The Gusii, Kuria and Luhya of Lake Victoria are the descendants of possibly the earliest Bantu groups to have arrived in Kenya, and are believed to have introduced iron smelting and the use of iron tools to the region.
   Although it's obvious that the Bantu must have moved north to populate the areas they cover today in Kenya, the oral legends of the central highlands Bantu invariably point to the north - usually the Nyambene Hills which lie north of Mount Kenya - as their place of origin (ie. some five hundred years ago).
   From there, say their oral histories, the ancestors of the present-day Kikuyu, Meru, Embu, Chuka and Kamba, and possibly others as well, migrated south into the foothills of Mount Kenya itself, where they eventually dispersed to their present locations.

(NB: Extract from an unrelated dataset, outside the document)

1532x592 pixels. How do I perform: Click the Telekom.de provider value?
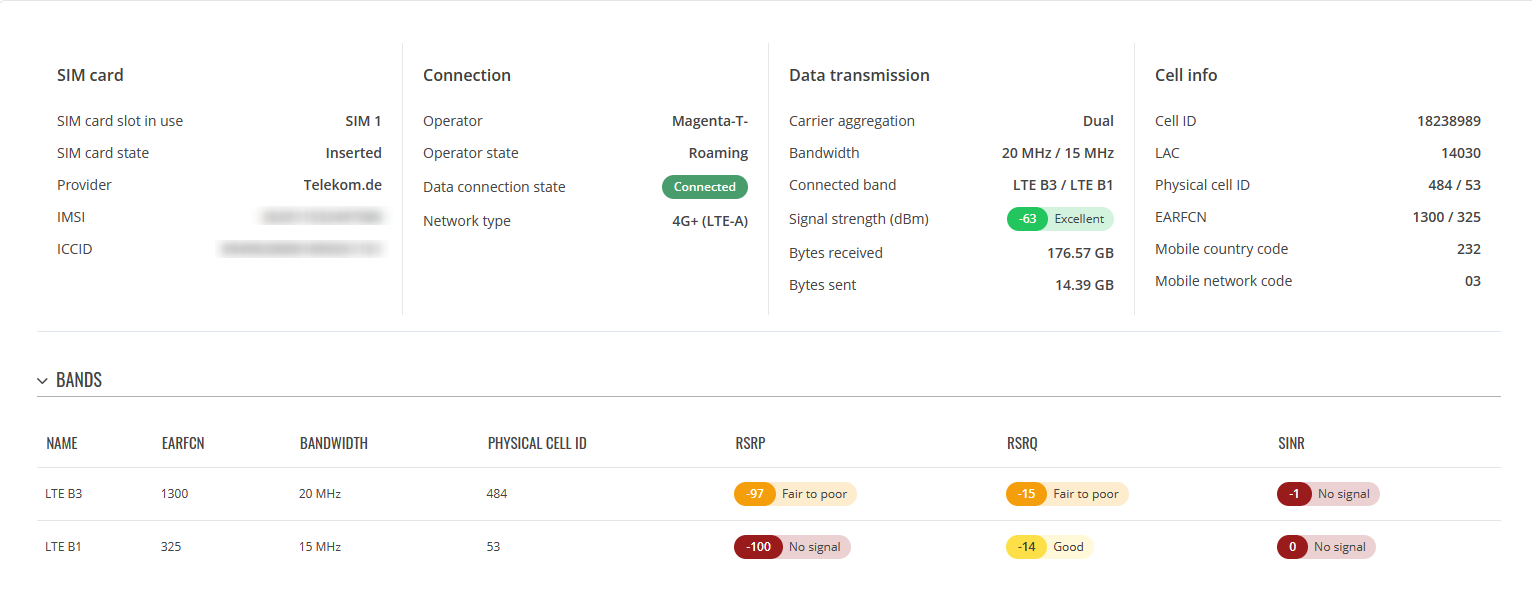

This would indicate that once in Kenya, the Bantu headed much further north than their present territories, and were pushed back by either the Nilotes or Cushites. This theory is backed-up by other oral histories which state that the central highlands Bantu came not from the north or west, but from the Indian Ocean coast to the east.

The coastal Bantu themselves - the 'nine tribes' of the Mijikenda, together with the Pokomo - are unanimous in that they came from a semi-mythical place called Shungwaya in the north, which is likely to have been in what is now Somalia.


Bantu society

A long time ago, it seems that many Bantu societies were organised along matrilineal lines, and were governed by women; a whole heap of oral legends testifies to this, and female founding ancestors - where they exist in tradition - are as venerated and respected as their male counterparts.

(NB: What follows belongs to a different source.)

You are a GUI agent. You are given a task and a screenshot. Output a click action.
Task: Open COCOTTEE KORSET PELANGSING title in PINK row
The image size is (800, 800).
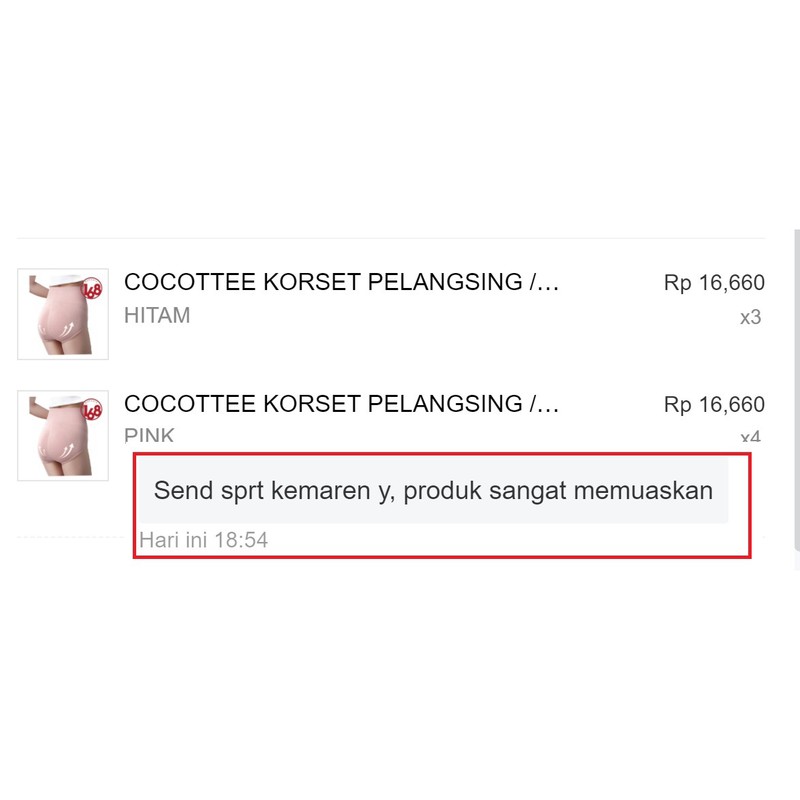pyautogui.click(x=341, y=404)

Being a settled culture, the Bantu were inherently at risk of attack from the mobile nomadic Nilotic and Cushitic cattle and camel herders such as the Maasai, Borana (Oromo) and Somali, and as a result many Bantu societies became characterised by their defensive nature. None of the Kenyan Bantu groups lived on open land (ideal territory for the herders), having preferred, for both economic (agricultural) and defensive reasons, to occupy the less accessible highland regions.
   Settlements were built with the greatest attention to defence, and were also well concealed: Europeans found they could be walking only metres from a settlement without knowing of its existence.
   Some tribes, like the Kikuyu, became experts at adapting and adopting to new realities, and rarely resorted to conflict. Others, like the Chuka, developed an array of inventive defensive measures, ranging from ingenious traps to tree houses and fortifications. Almost all the Bantu groups also adopted a rigid system of age-sets (an idea possibly borrowed from the Nilotic or Cushitic peoples they came across), in which all people of similar age were initiated into an age-set, which together progressed through clearly defined phases of social responsibilities, functions and status, from initiation, through warriorhood, marriage and elderhood to death.
   The system ensured the cohesion of society, as well as enabling the development of the warrior system, by which all the young men of a given society would, shortly after initiation to adulthood and their age-set, take up the role of defending the entire society.

For the Mijikenda in the coastal hills, the situation was similar. Having been pushed south by the Somali/Oromo expansion, they settled on hilltops which offered more protection against the nomadic herders than the lowlands. There they developed specific defensive settlements, called kaya, to protect people and property from raiders.

Nowadays, the Bantu reliance on agriculture and latterly trade has meant that they are by far the richest of Kenya's people, at least in monetary terms. The downside is that their settlements are inevitably densely populated, a problem which has grown acute over the last few decades.